有些人呢,不怕天不怕地的,可惜遇到這情情愛愛的事情,那就是一竅不通的。他跟了檀佑這般多年,真沒見他對任何女子上過心,本以為他一輩子不會喜歡上任何一個姑娘,沒想到報應來得這麼快,更是沒想到,堂堂檀大將軍竟然是會被一個剛出頭的小丫頭給拿捏的死死的。
世事無常啊,世事無常啊!
無常到幾乎是個人都能看出他喜歡上了檀姑娘,可唯獨他自己,隻覺得是個玩物罷了。
誰家無足輕重的一個玩物,能讓一個心高氣傲的將軍呆著屋子一天,一字一句地,一遍又一遍地抄著兵法。
不過那瑤大小姐也是,若當真是真心實意地喜歡,那日怎會讓自己的心上人同那些妓女一起玩樂,是心大還是這壓根都不懂什麼男女情愛。畢竟就這年紀,能懂得上什麼。
時詞安歪頭看向檀佑,笑了笑:“將軍,瑤姑娘心善,你若是想讓他她對你上心,上次受傷就是個不錯的手段,對嗎。”
檀佑手上的動作頓了下來,就像她昨日所說,六親緣淺,必有後福。
福,這不就到了嗎?
陳家有夜禁,瑤果兒實在是不敢留陳知許呆久了,便是太陽都還沒落山,她就已讓思安叫好了馬車。
瑤果兒:“哥哥,這幾日你便在家中好生處理生意上的事情,等你閒下來了,我同思安來尋你。”
“好。”陳知許一雙眸子舍不得離開她的身上,便是她說什麼就是什麼。
他不舍,瑤果兒卻是催促著,“你快回去吧,不能再磨蹭了,早些回去,同陳伯父伯母一同用晚膳。”

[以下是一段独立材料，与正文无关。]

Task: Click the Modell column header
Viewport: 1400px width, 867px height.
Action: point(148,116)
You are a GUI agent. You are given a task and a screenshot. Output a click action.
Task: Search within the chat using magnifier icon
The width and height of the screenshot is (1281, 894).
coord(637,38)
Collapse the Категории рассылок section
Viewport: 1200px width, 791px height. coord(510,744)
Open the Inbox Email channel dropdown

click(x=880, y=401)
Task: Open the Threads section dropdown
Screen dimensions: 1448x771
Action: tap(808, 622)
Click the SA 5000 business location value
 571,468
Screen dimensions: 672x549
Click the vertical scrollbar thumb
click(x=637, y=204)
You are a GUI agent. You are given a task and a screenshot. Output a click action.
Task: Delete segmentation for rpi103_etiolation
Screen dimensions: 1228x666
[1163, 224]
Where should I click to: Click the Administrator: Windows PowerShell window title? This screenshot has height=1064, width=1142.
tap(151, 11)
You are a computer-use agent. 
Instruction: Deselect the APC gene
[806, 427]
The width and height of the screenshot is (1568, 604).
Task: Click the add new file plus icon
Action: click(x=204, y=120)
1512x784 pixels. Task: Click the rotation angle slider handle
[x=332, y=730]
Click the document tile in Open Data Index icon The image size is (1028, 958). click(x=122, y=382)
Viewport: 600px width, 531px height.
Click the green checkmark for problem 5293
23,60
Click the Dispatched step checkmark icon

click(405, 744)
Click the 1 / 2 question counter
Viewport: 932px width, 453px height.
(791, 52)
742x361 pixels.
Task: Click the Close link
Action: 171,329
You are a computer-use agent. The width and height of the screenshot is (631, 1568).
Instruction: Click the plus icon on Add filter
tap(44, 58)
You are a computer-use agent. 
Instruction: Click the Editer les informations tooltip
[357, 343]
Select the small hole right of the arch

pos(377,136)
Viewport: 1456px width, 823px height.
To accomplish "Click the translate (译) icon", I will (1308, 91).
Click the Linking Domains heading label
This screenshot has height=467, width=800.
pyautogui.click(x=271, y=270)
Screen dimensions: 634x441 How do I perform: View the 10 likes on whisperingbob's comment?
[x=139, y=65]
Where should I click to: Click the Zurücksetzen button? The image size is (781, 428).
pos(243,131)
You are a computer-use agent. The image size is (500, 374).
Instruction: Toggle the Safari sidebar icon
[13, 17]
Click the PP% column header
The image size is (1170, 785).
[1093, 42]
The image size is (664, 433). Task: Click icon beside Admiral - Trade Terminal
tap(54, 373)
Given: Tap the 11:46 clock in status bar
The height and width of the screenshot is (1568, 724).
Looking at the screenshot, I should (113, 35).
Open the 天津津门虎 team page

她將人往馬車上推,陳知許隻能被迫上了馬車,還是叮囑道:“果兒一定要好生吃飯,快要入秋了,莫著了涼。”
思安也應上:“陳公子放心,我一定照顧好姑娘。”
他這才放下心來。
瑤果兒看著馬車離開,轉身準備回屋,思安就將她拉住:“姑娘就不舍?”
瑤果兒被她逗笑:“又不是不相見了,有何不舍。”
“你看,姑娘就是不喜歡,”思安拿出了一個小本子,打開,上麵寫著好幾條字,“第一,你竟然問陳公子可有在外看到過好看女子,我還以為姑娘你是吃醋了,結果姑娘你倒是坦蕩地覺得不同地方的姑娘定有不同的好看?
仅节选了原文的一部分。